Bar formation may be a threshold process that begins and then proceeds slowly and perhaps episodically (Sellwood 2000) as the disk grows massive enough with respect to its dark halo (see also Mihos et al. 1997).
The formation of the stars that now make up the bars in early-type galaxies happened long ago in progenitor galaxies about which we know very little. E. g., the boxy bulge ≡ almost-end-on bar of our Galaxy is made of stars that are very old and enhanced in α elements (see Renzini 1999 for a review). So its stars formed over a period of 1 Gyr. Gas fractions were much higher then than they are now (Genzel et al. 2006). Gas may be centrally important to bar formation. Observations of high-redshift disks that are nevertheless younger than our Galaxy's bulge stars show surprises such as ~ 108 - M⊙ clumps and high velocity dispersions (Genzel et al. 2006; Förster Schreiber et al. 2009). The clumps are believed to form by violent instabilities, and they eventually merge to form at least some classical bulges (Elmegreen et al. 2008; Section 8.1 here). None of this sounds like the typical initial conditions assumed in n-body simulations of bar formation. We have no reason to be confident that we know how to start those simulations with realistic initial conditions.
Contrariwise, a bar may form long after star formation makes the stellar disk. One way is thought to be through tidal tickling by neighboring galaxies (e. g., Noguchi 1987, 1988; 1996, which also discusses gas infall; Gerin et al. 1990; Barnes et al. 1991; Mihos et al. 1997). It is difficult to test this (for example) by looking for an excess of barred galaxies in dense environments such as the Coma cluster. The reason is that any extra tendency to form bars where there are many galaxy encounters must compete with and may lose out to the stabilizing effects of disk heating (Marinova et al. 2012; see Kormendy & Bender 2012 for evidence that disk heating happens even in the Virgo cluster).
Occam's razor is a dangerous weapon. Answers are not guaranteed to be simple. All the above – i. e., a series of episodic, encounter-driven growth spurts that punctuate a steady, slower growth by outward angular momentum transport as envisaged by Sellwood (2000) – may happen. It is important to understand that global spiral structure connected with a bar or inner ring is a signature of outward angular momentum transport and therefore a sign that the bar is growing stronger.
In the next sections, I review the life histories of bars and the evolution that they drive in their host galaxies, keeping the above issues in mind. As needed, I emphasize where simulations do not yet include important physics. Limitations include (1) that many simulations do not include gas, and gas physics is variously but always importantly simplified, (2) that continued infall of gas and small galaxies is not included, (3) that feedback from hot young stars, from supernovae and from active galactic nuclei is generally not included and may be important, and especially (4) that simulated galaxies are usually not as multicomponent as real galaxies. Two-body relaxation is uninterestingly slow in galaxy disks. Evolution is driven by the interactions of stars and gas with collective phenomena. Physical morphology (Section 3.4) invites us to investigate the interactions of different nonaxisymmetric components in galaxies. This is where the action is.

Written task A ::
Answer the following questions using the passage on bar formation.
(i) In what are the very old stars of the boxy bulge of our Galaxy enhanced?
(ii) Through what process is a bar thought to be able to form long after star formation makes the stellar disk?
(iii) Of what is global spiral structure connected with a bar or inner ring a signature?

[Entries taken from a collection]

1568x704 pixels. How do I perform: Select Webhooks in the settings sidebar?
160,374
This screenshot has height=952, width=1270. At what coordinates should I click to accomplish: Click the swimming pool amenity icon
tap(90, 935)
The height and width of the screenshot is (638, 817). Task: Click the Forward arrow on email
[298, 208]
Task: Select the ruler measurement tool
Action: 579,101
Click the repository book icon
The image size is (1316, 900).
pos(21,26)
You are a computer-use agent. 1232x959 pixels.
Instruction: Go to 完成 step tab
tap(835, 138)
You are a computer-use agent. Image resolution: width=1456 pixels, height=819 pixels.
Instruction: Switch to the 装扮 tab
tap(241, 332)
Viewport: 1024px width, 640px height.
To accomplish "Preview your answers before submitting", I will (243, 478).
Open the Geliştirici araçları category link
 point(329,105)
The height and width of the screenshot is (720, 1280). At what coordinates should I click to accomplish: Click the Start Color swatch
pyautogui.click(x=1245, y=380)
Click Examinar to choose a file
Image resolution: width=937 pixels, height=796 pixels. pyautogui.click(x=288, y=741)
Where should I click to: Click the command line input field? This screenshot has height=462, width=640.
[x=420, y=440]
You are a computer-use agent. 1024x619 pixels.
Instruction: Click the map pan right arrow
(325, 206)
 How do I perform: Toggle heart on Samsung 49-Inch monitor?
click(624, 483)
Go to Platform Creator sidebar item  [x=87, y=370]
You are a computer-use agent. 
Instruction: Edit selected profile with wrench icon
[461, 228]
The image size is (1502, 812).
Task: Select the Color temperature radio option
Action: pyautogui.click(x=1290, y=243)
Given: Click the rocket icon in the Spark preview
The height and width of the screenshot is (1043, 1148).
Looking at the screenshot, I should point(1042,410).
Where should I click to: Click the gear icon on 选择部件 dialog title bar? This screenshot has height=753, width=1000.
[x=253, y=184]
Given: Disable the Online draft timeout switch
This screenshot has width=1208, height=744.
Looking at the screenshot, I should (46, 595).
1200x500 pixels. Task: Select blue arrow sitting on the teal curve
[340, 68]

Written task B ::
Output the records from the line with "Click Examinar to choose a file" to the line with "click(624, 483)" as a JSON list of strings, one string per line, omitting blank lines.

Written solution A ::
(i) α elements.
(ii) Tidal tickling by neighboring galaxies.
(iii) Outward angular momentum transport.

Written solution B ::
[
  "Click Examinar to choose a file",
  "Image resolution: width=937 pixels, height=796 pixels. pyautogui.click(x=288, y=741)",
  "Where should I click to: Click the command line input field? This screenshot has height=462, width=640.",
  "[x=420, y=440]",
  "You are a computer-use agent. 1024x619 pixels.",
  "Instruction: Click the map pan right arrow",
  "(325, 206)",
  " How do I perform: Toggle heart on Samsung 49-Inch monitor?",
  "click(624, 483)"
]